## Provided data
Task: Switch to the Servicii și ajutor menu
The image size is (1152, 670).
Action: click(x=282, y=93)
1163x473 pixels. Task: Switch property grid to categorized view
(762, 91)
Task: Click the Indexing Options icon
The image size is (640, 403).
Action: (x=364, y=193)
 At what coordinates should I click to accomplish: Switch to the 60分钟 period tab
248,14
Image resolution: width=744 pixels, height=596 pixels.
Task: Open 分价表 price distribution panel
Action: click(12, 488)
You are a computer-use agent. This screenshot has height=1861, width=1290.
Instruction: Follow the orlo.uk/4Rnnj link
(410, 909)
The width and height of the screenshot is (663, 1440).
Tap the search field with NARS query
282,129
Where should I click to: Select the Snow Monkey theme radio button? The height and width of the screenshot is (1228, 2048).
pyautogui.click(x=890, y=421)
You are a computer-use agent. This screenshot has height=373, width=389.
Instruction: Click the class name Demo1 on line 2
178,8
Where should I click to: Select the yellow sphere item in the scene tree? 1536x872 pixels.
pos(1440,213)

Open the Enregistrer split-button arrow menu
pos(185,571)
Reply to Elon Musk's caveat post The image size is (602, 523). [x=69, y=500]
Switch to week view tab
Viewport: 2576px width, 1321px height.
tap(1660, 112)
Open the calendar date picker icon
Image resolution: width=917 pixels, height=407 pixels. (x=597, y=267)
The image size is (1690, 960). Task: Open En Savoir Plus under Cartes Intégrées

## Goal
Please rewrite all of the records above, changing "Instruction" to "Command" and leaving everything else as it is.

## Reply
Task: Switch to the Servicii și ajutor menu
The image size is (1152, 670).
Action: click(x=282, y=93)
1163x473 pixels. Task: Switch property grid to categorized view
(762, 91)
Task: Click the Indexing Options icon
The image size is (640, 403).
Action: (x=364, y=193)
 At what coordinates should I click to accomplish: Switch to the 60分钟 period tab
248,14
Image resolution: width=744 pixels, height=596 pixels.
Task: Open 分价表 price distribution panel
Action: click(12, 488)
You are a computer-use agent. This screenshot has height=1861, width=1290.
Command: Follow the orlo.uk/4Rnnj link
(410, 909)
The width and height of the screenshot is (663, 1440).
Tap the search field with NARS query
282,129
Where should I click to: Select the Snow Monkey theme radio button? The height and width of the screenshot is (1228, 2048).
pyautogui.click(x=890, y=421)
You are a computer-use agent. This screenshot has height=373, width=389.
Command: Click the class name Demo1 on line 2
178,8
Where should I click to: Select the yellow sphere item in the scene tree? 1536x872 pixels.
pos(1440,213)

Open the Enregistrer split-button arrow menu
pos(185,571)
Reply to Elon Musk's caveat post The image size is (602, 523). [x=69, y=500]
Switch to week view tab
Viewport: 2576px width, 1321px height.
tap(1660, 112)
Open the calendar date picker icon
Image resolution: width=917 pixels, height=407 pixels. (x=597, y=267)
The image size is (1690, 960). Task: Open En Savoir Plus under Cartes Intégrées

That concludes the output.